***** Material for this exercise *****

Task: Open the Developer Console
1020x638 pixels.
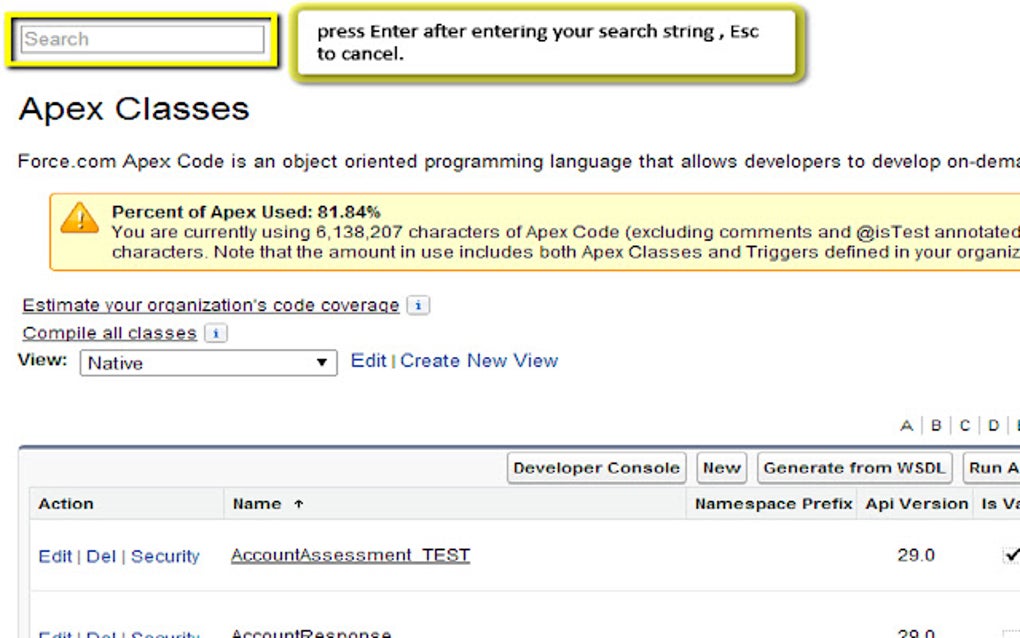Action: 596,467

*****
***** Material for this exercise *****

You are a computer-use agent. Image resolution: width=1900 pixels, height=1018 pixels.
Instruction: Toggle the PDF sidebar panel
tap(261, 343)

*****
***** Material for this exercise *****

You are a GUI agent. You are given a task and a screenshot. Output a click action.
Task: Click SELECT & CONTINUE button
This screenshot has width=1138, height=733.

*****

• **Your task**: When a line in the material above includes "agent", report that line by copying it.

• **Response area**:
You are a computer-use agent. Image resolution: width=1900 pixels, height=1018 pixels.
You are a GUI agent. You are given a task and a screenshot. Output a click action.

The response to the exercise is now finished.